-------- Document segment
Where have you lived in the US, and what are you doing now?
Given such an unstable childhood, I have lived in numerous places in Orange and Fresno county and lived for a while in South L.A then at the time of middle school moved to an Appalachian community.
Currently, I am a senior in a "good" university on the East coast. I had it planned that I would have some sort of legal status by graduation, but outside of DACA I have no legal status. My mother does though, good for her.
Although you’re functionally and socially an American, you’re not one legally, so your integration has been very problematic and tension filled. Please talk about this process. How emotionally attached are you to the USA? And how are your bonds to Mexico?
First thing, I always knew I was illegal, it was something I had to always be conscious of, I don't know anyone else who brought here illegally as a child who did not always know they were illegal. When school tests would ask for my social security number I always had to check with the teacher on how I should answer with the excuse "I don't know my social." I know exactly why I didn't know my social, because I didn't have one. I always knew I was illegal.
Other issues are that I never integrated into a larger immigrant community, because I was always moving around, there were times I lived in immigrant neighborhoods and times I lived in very multi-cultural (no sarcasm, families of all background's inhabited them) woman's shelters. I never sprouted roots
Given that background, there was always the darn hope for papeles, one day, one day we would get our papeles and our nightmare would be over, that was our religion our hope.
Starting in high school my family situation finally more or less settled down. My family moved to a very white and rural area, a place that would make you think why the fuck are there Mexicans here and why would they move here. I finally made long term friends, white americans, who I didn't have to abandon after a couple of months. My high school had very few Latinos, so I was friends with rednecks and edgy white kids. This is the time I was very functionally and socially an American doing American teenager things, but of course I had the burden of illegalness and crushing extreme poverty.
Being poor and not having a social security number really limits what one can do for fun (no money, no driver’s license, no car.) So I read, nonfiction books and articles online and at the library.
It was that habit that led me to question whether I could be and should be an American. And it was also what kept me busy during high school. Teenage delinquency wasn’t for me because I had been taught that as soon as a police officer shows up me and my mom were to be deported (the worst of all fates). Crushing poverty and lack of driver's license also made buying teenage me a car a non-starter. So I was considerably less mobile and much more cautious than regular teenagers. That doesn't mean I didn't drink, smoke pot, or any other teenage stuff, it just meant I was completely reliant on friends with cars. Avoiding legal troubles wasn't difficult for me, for one I dislike weed and I was simply on the road less often than most. Most of my U.S born cousins have been caught with weed in their cars.
Either way, I spent much time contemplating why everything is so fucked up, why did the U.S invade Iraq? Me and my mother knew it was a bad idea, why didn't Bush? Like many teenagers who liked to read I became a stereotypical anti-American teenager. Before I continue I do have to say that after graduating high school and getting a work permit I have had older white co-workers in low paid jobs who were incredibly welcoming and humane, who saw me as a fellow American and took an interest in seeing me succeed. These people represent the best of America and they do exists, but they exist in shockingly low numbers and the larger institutions of this country are built to end such personalities from public life.
----------------
-------- Data extract
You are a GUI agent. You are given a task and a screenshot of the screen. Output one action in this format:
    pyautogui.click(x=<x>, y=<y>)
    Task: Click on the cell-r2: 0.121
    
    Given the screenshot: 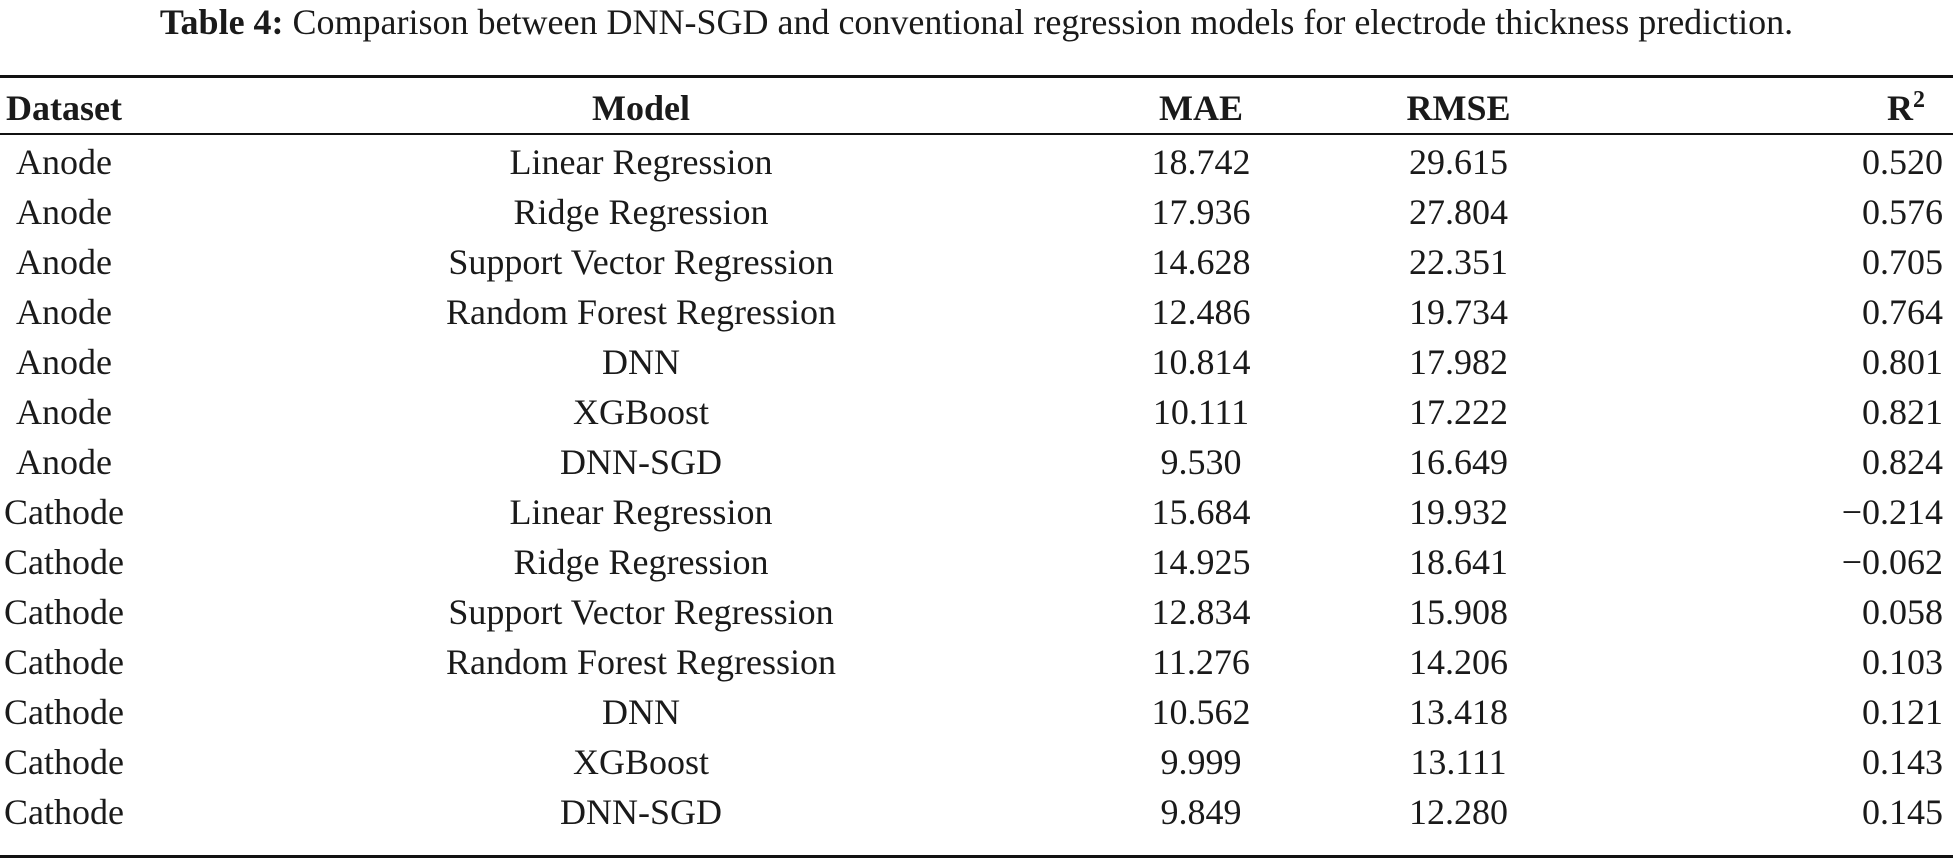 What is the action you would take?
    pyautogui.click(x=1902, y=712)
----------------
## Directive
Return, word for word, the stretch of the interview that starts with the words containing "First thing, I" and ends with "I was illegal.". Rely only on the interview and leave the data aside.

## Answer
First thing, I always knew I was illegal, it was something I had to always be conscious of, I don't know anyone else who brought here illegally as a child who did not always know they were illegal. When school tests would ask for my social security number I always had to check with the teacher on how I should answer with the excuse "I don't know my social." I know exactly why I didn't know my social, because I didn't have one. I always knew I was illegal.